Tunisie : Ansar Al-Charia responsable de la mort de Chokri et Brahmi

Le mouvement djihadiste Ansar Al-Charia serait responsable de l’assassinat de Mohamed Brahmi et de Chokri Belaid. C’est du moins ce qu’affirme ce mardi, le Premier ministre tunisien, Ali Larayedh.

Le Premier ministre Ali Larayedh a accusé, ce mardi, la mouvance djihadiste d’être responsable des meurtres de Belaïd et de Brahmi. Il a déclaré lors d’une conférence de presse, ce mardi, que ce mouvement est « responsable des assassinats de l’opposant de gauche Chokri Belaïd et du député Mohamed Brahmi, ainsi que de nos martyrs de la police nationale.
Le Premier ministre convaincu de la culpabilité de ce mouvement, a pris la décision de la classer comme étant une organisation terroriste. Jusqu’à ce mardi, le gouvernement avait toujours refusé de qualifier ce mouvement de terroriste.

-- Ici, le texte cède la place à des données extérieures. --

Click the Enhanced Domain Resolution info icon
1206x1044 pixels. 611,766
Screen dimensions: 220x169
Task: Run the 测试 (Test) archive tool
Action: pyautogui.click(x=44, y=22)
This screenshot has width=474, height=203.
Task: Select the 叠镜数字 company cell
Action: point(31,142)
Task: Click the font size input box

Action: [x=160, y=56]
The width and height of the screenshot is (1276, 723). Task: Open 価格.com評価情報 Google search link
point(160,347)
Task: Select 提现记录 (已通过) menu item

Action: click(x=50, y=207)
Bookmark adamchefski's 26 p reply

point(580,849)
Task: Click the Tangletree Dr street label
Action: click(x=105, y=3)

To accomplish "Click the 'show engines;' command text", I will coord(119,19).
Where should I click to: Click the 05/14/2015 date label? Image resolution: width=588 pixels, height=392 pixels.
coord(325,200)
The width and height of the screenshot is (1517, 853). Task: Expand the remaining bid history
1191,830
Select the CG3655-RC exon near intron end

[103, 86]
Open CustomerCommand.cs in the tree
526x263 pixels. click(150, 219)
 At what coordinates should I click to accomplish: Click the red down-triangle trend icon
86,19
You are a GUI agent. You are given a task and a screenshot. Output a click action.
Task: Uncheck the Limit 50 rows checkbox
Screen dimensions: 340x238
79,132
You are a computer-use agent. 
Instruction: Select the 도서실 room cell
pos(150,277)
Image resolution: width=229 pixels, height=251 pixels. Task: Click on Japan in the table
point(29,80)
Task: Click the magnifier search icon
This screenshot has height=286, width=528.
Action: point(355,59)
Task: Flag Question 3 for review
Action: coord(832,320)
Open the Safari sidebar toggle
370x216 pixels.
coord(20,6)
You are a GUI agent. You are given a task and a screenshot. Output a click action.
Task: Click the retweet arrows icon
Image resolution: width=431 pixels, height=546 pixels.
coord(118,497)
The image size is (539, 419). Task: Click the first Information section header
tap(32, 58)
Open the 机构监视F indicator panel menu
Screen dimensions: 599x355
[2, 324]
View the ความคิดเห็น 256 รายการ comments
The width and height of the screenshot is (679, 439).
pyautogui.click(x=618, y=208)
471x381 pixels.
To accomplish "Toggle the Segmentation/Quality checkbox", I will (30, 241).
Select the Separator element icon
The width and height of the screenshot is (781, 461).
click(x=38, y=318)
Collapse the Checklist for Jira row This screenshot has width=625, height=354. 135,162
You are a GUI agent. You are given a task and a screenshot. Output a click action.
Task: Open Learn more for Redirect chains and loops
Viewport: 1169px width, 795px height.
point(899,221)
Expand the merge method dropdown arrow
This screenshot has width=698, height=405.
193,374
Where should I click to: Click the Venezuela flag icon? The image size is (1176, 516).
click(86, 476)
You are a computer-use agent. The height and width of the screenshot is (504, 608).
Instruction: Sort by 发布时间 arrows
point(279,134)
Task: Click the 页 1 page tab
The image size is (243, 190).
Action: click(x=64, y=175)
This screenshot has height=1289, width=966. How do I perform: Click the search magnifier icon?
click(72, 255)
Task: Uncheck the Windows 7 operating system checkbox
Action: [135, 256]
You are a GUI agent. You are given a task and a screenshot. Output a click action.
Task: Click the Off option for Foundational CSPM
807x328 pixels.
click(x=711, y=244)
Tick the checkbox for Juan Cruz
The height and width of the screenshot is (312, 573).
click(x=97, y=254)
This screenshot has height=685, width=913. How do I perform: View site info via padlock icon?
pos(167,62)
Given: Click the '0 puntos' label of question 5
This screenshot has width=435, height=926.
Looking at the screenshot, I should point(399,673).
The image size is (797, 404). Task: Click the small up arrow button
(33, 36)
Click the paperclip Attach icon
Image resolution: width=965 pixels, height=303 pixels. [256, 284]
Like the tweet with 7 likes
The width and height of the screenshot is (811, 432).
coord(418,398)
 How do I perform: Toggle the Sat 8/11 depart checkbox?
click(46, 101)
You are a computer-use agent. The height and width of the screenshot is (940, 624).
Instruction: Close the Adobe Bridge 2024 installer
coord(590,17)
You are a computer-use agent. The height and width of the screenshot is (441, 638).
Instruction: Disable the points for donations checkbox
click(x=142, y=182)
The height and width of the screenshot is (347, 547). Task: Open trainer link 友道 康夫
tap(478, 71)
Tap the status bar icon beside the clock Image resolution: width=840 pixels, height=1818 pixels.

Ce qui lui a fallu d’être accusé par l’opposition de laxisme vis-à-vis de ce groupe dirigé par un vétéran d’Al-Qaida en Afghanistan, le Tunisien Abou Iyadh.

La mouvance djihadiste Ansar Al-Charia serait proche d’Al-Qaida. C’est du moins ce qu’affirme le Premier ministre. « Ansar Al-Charia est en liaison avec Aqmi et d’autres personnalités terroristes ». Il estime que la Tunisie se doit de lutter contre ce groupe, quel qu’en soit le prix. « Cette mouvance est responsable d’un réseau de stockage d’armes, elle est responsable de la planification d’assassinats, d’attaques contre des postes des forces de sécurité, de l’armée », a-t-il assuré, indiquant se baser sur des preuves et des « aveux de suspects ».
« Toute personne appartenant à cette organisation doit assumer la responsabilité entière de son appartenance à une organisation terroriste », a encore déclaré le chef de gouvernement. Quant au mouvement Ansar Al-Charia, il réfute ses accusations tout en ayant menacé le gouvernement de « guerre » en mai dernier, à la suite de l’interdiction du congrès annuel du mouvement.

L’assassinat de Chokri Belaïd survenu le 6 févier dernier, avait entraîné la chute d’un premier gouvernement dirigé par les islamistes d’Ennahda. La mort de Mohamed Brahmi, tué le 25 juillet, a plongé le pays dans une profonde crise politique qui perdure toujours.